Report on Karangetang (Indonesia) — 27 January-2 February 2021
Smithsonian / US Geological Survey Weekly Volcanic Activity Report,
27 January-2 February 2021
Managing Editor: Sally Kuhn Sennert
Please cite this report as:
Global Volcanism Program, 2021. Report on Karangetang (Indonesia). In: Sennert, S K (ed.), Weekly Volcanic Activity Report, 27 January-2 February 2021. Smithsonian Institution and US Geological Survey.
2.781°N, 125.407°E; summit elev. 1797 m
All times are local (unless otherwise noted)

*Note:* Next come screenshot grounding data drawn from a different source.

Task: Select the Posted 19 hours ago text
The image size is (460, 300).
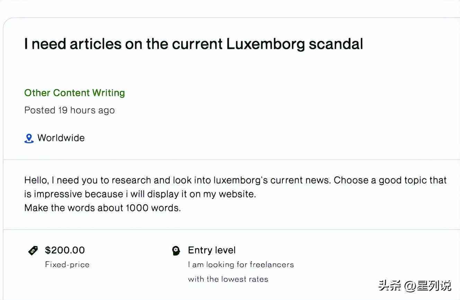Action: tap(69, 110)
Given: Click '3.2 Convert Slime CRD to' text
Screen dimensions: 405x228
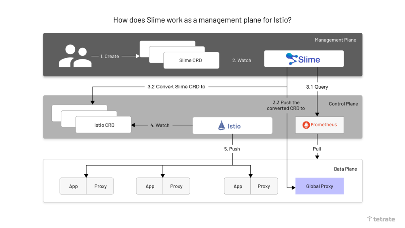Looking at the screenshot, I should tap(176, 86).
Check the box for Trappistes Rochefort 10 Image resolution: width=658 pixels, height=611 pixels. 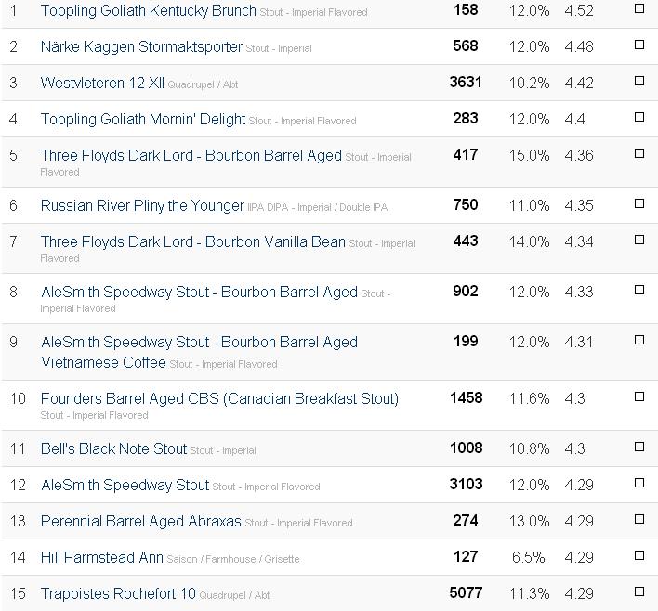(639, 592)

The Darwin VAAC reported that on 29 January a pilot observed an eruption plume rising from Karangetang to 2.4 km (8,000 ft) a.s.l. and drifted SW. The next day an ash plume identified in satellite images rose to 3 km (10,000 ft) a.s.l. and drifted SW. The Alert Level remained at 2 (on a scale of 1-4).
Geological Summary. Karangetang (Api Siau) volcano lies at the northern end of the island of Siau, about 125 km NNE of the NE-most point of Sulawesi island. The stratovolcano contains five summit craters along a N-S line. It is one of Indonesia's most active volcanoes, with more than 40 eruptions recorded since 1675 and many additional small eruptions that were not documented in the historical record (Catalog of Active Volcanoes of the World: Neumann van Padang, 1951). Twentieth-century eruptions have included frequent explosive activity sometimes accompanied by pyroclastic flows and lahars. Lava dome growth has occurred in the summit craters; collapse of lava flow fronts have produced pyroclastic flows.